GIVEN DATA
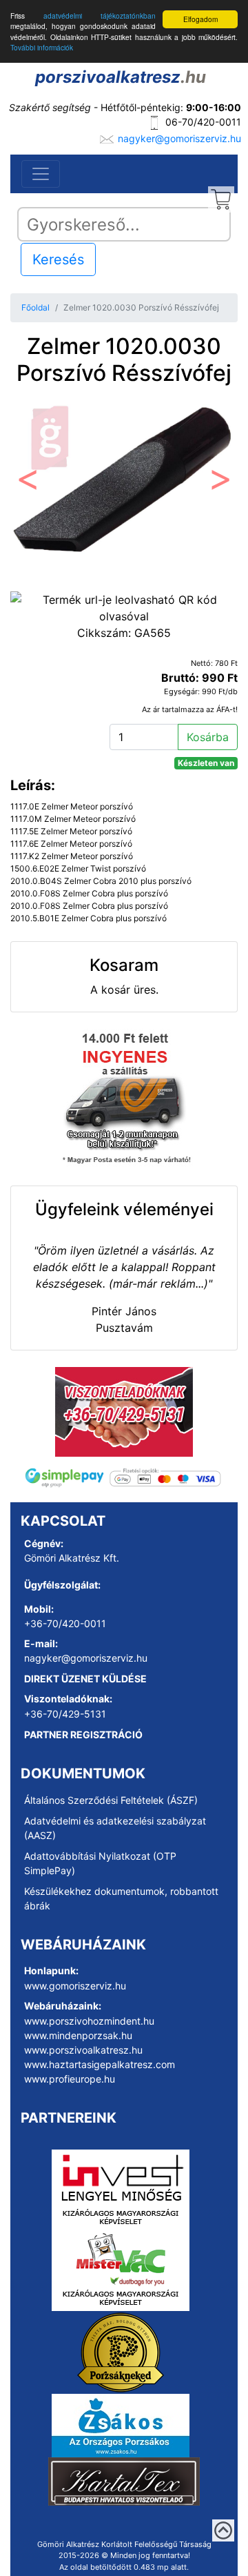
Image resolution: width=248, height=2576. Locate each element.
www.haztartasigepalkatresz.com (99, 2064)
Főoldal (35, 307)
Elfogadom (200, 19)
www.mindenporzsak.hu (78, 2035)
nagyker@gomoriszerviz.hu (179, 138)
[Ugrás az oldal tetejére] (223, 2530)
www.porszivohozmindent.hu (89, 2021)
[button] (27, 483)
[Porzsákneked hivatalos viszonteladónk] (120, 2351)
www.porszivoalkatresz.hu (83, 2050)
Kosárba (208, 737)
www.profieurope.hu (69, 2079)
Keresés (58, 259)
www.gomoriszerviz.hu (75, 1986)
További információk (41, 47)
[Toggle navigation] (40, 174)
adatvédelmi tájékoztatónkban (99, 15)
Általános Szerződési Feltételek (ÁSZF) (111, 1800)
* * *
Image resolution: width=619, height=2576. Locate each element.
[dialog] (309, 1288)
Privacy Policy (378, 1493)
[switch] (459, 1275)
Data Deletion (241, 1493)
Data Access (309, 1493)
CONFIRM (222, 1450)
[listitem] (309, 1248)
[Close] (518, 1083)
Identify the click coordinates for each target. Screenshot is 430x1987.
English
...
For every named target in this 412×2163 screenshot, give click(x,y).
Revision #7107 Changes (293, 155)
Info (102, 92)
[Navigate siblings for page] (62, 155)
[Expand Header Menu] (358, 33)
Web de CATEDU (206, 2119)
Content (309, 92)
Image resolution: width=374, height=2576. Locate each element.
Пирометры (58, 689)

WORK REQUIRED
Would you please write out, exactly and with no other lines, the stretch of the listing above from the line containing "Web de CATEDU (206, 2119)" through the line containing "Пирометры (58, 689)"?

RESPONSE BELOW
Web de CATEDU (206, 2119)
Content (309, 92)
Image resolution: width=374, height=2576. Locate each element.
Пирометры (58, 689)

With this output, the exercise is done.